On January 30, 1974, the plaintiff observed the defendant attempt to jump a turnstile at the 149th Street IRT subway sta[145]*145tion in the Bronx. In apprehending the defendant, a struggle ensued, and the plaintiff was knocked to the ground. The defendant wrested the plaintiff’s service revolver and shot at the plaintiff six times; five of the shots hit the plaintiff in the legs. As a result of his injuries, the plaintiff could not return to work as a police officer for 10 months. The New York State Workers’ Compensation Board determined that the plaintiff had lost 15% of the use of his right leg and 17½% of the use of his left leg.

The defendant was tried and convicted of attempted murder and criminal possession of a weapon and, as modified on appeal, sentenced to an indeterminate term of 15 years to life in prison (see People v Kenyatta, 52 AD2d 783 [1976]). He has been incarcerated since January 1974.

In 2000 the defendant commenced a medical malpractice action against, among others, employees of the New York State Department of Correctional Services and various medical personnel, alleging that he was misdiagnosed and that his kidney failure went untreated, resulting in permanent disability and the potential need for a kidney transplant. That claim was ultimately settled in accordance with a January 2001 stipulation, pursuant to which the defendant was awarded, inter alia, a lump sum of $133,500 into a supplemental needs trust, and the sum of $500,000, to be deposited into his inmate account.

On November 15, 2002, pursuant to Executive Láw § 632-a (2) (c), the New York State Crime Victims Board (hereinafter the Board) notified the plaintiff of the impending payment to the defendant. In or about January 2003, the plaintiff and his wife commenced this action against the defendant to recover damages arising from the 1974 shooting.

In lieu of serving an answer, the defendant moved to dismiss the complaint, contending, inter alia, that Executive Law § 632-a, as amended, violated the Ex Post Facto Clause of the United States Constitution (see US Const, art I, § 9), as the law afforded crime victims new rights to sue that did not exist at the time of his conviction, and that the statute violated the Contract Clause of the United States Constitution (see US Const, art I, § 10), as it impaired an existing contract between the defendant and the State of New York. The Supreme Court, among other things, denied the motion. We affirm.

[146]*146II.

A.

The defendant argues that Executive Law § 632-a is unconstitutional in that it violates the Ex Post Facto Clause of the United States Constitution (see US Const, art I, § 9). Specifically, he contends that the law facilitates a kind of restitution which traditionally has been associated with punishment for crime. Thus, the defendant concludes, the statute, which imposes restitutionary sentences on those convicted of crimes, imposes further punishment upon convicted criminals after they have already been tried and convicted. This argument is without merit.

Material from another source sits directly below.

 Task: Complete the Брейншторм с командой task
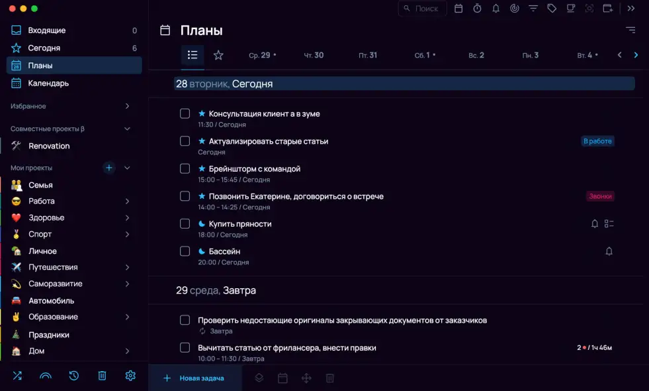tap(185, 168)
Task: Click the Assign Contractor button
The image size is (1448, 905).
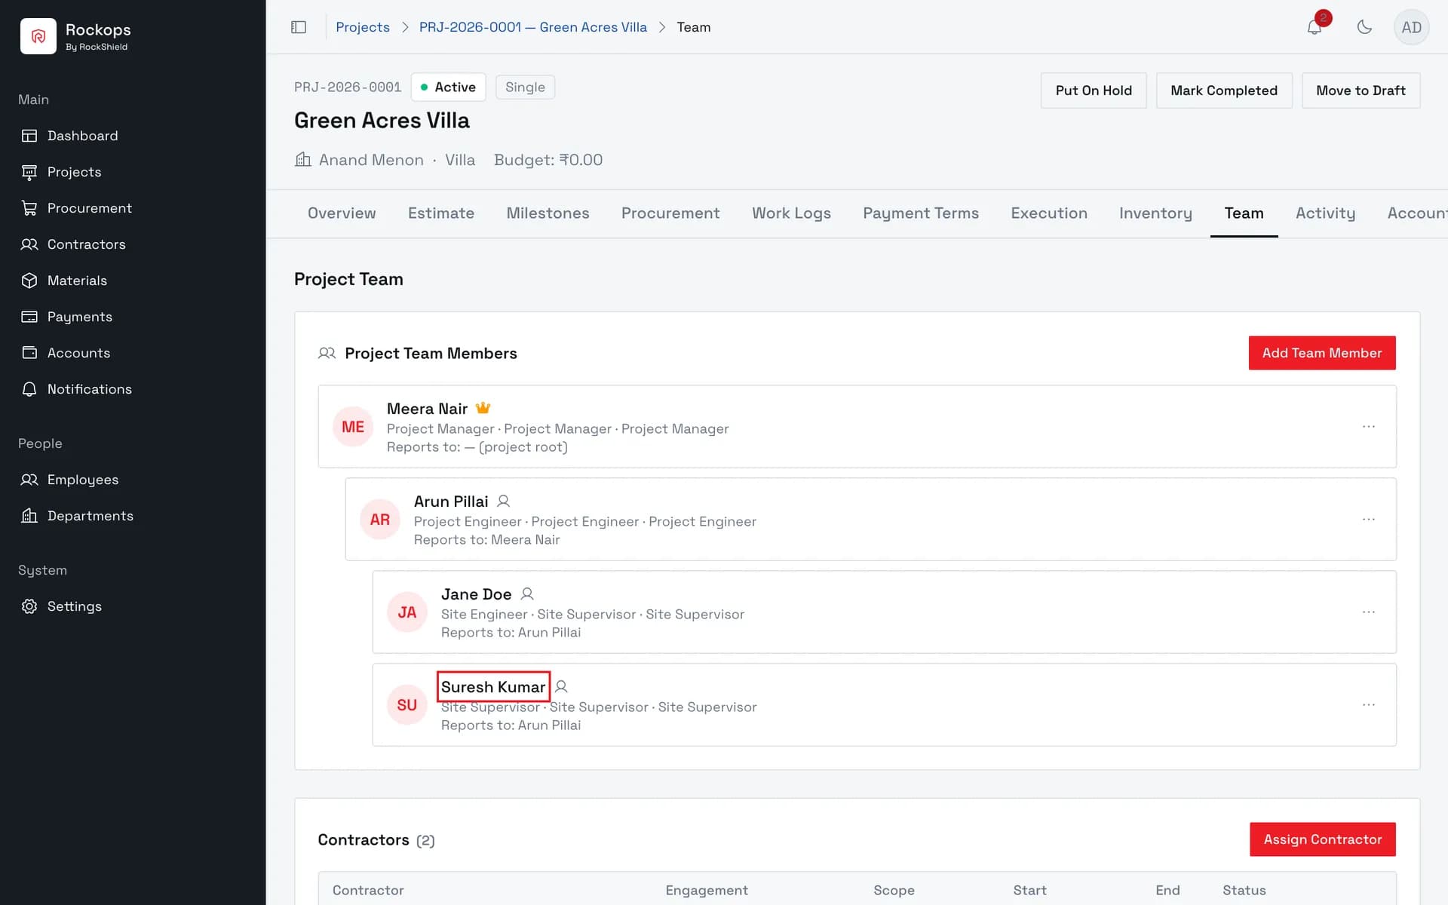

Like all laws enacted by the people through their elected representatives, Executive Law § 632-a is entitled to a presumption of constitutionality (see Matter of Moran Towing Corp. v Urbach, 99 NY2d 443, 448 [2003]; Cohen v State of New York, 94 NY2d 1, 8 [1999]). Thus, the defendant bears a heavy burden in demonstrating that the law is unconstitutional.

Executive Law § 632-a was initially enacted to permit crime victims to recover any profits earned by a convicted defendant from the commission of the crime (see New York State Crime Victims Bd. v Abbott, 212 AD2d 22, 24 [1995]). A prior version of the statute limited victims to recovery of “profits from a crime,” meaning property or income generated from the crime itself (Executive Law former § 632-a [1] [b]). However, that version was declared unconstitutional (see Simon & Schuster, Inc. v Members of N.Y. State Crime Victims Bd., 502 US 105 [1991]). Thus, in 2001, the Legislature enacted the present statute to permit victims to bring an action within three years of the discovery of any “funds of a convicted person” (Executive Law § 632-a [3]). “Funds of a convicted person” are defined as “all funds and property received from any source by a person convicted of a specified crime” (Executive Law § 632-a [1] [c]).

In analyzing whether a civil statute constitutes an ex post facto law, the threshold issue is whether the law is penal in purpose or effect—that is, whether it was enacted with an intent to punish (see Smith v Doe, 538 US 84 [2003]). Even if the court finds that it was not intended to punish, a court must further determine whether the scheme of the statute is so punitive as to negate any presumption that is it civil in nature (id. at 92).

Contrary to the defendant’s contentions, the Son of Sam Law does not evince an intent to punish. To begin with, the [147]*147categorization of a particular proceeding as civil or criminal “ ‘is first of all a question of statutory construction’ ” (Kansas v Hendricks, 521 US 346, 361 [1997], quoting Allen v Illinois, 478 US 364, 368 [1986]). Here, the statute is a part of the Executive Law, rather than the Penal Law, and thus is civil in nature (Kansas v Hendricks, supra). Moreover, the statute’s “Declaration of policy and legislative intent” specifically states that the intent of the statute is to provide “aid, care and support” for crime victims (Executive Law § 620). The legislative memorandum similarly stated that the law is to “ensure that convicted criminals who have or gain the ability to pay are held financially accountable to their victims” (Governor’s Mem approving L 2001, ch 62, 2001 NY Legis Ann, at 45).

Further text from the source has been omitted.